Written by Mohammad Sadat Khansari
The Iranian regime’s president back-pedaled Tuesday on possible talks with Donald Trump, saying the U.S. president must first lift sanctions imposed on the regime, the Associated Press reported.
Hassan Rouhani’s change of heart came a day after President Trump said Monday that there’s a “really good chance” the two could meet on their nuclear impasse after a surprise intervention by French President Emmanuel Macron during the G-7 summit to try to bring Washington and Tehran together after decades of conflict.
“Without the U.S.’s withdrawal from sanctions, we will not witness any positive development,” Rouhani said in a televised speech on Tuesday, adding that Washington “holds the key” as to what happens next.
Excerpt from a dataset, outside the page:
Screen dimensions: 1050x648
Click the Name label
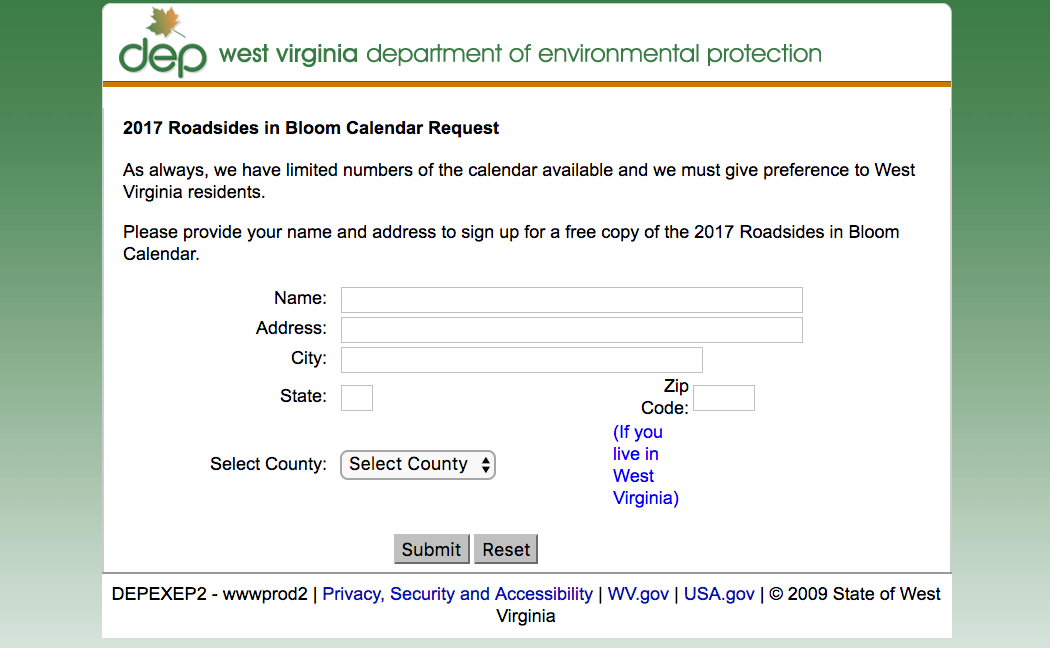pos(300,298)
“If someone intends to make it as just a photo op with Rouhani, that is not possible,” he said.
Earlier on Monday, Rouhani expressed readiness to negotiate a way out of the crisis following Washington’s pullout from the nuclear deal.
“If I knew that going to a meeting and visiting a person would help my country’s development and resolve the problems of the people, I would not miss it,” he had said. “Even if the odds of success are not 90% but are 20% or 10%, we must move ahead with it. We should not miss opportunities.”
Rouhani also shielded his foreign minister, Mohammad Javad Zarif, against criticism from hard-liners over his surprise visit Sunday to France’s Biarritz, where G7 leaders were meeting.
The Iranian regime’s English-language channel Press TV issued a vague, anonymous statement later on Monday, rejecting President Macron’s initiative.
President Macron said he hoped Trump and Rouhani could meet within weeks in hopes of saving the 2015 nuclear deal that Tehran struck with world powers, but which the U.S. withdrew from last year.
Since the U.S. pullout from the nuclear deal, Iran’s regime has lost billions of dollars in business deals allowed by the accord as the U.S. re-imposed and escalated sanctions largely blocking Tehran from selling crude abroad, a crucial source of hard currency for the regime.
Rouhani’s U-turn can be seen as a result of pressure from hard-liners in the Iranian establishment who oppose taking a softer tone toward the West, the Associated Press wrote.
The hardline Javan daily, which is close to the regime’s Revolutionary Guards (IRGC), warned Rouhani in large font on its Tuesday front page: “Mr. Rouhani, photo diplomacy will not develop the country.”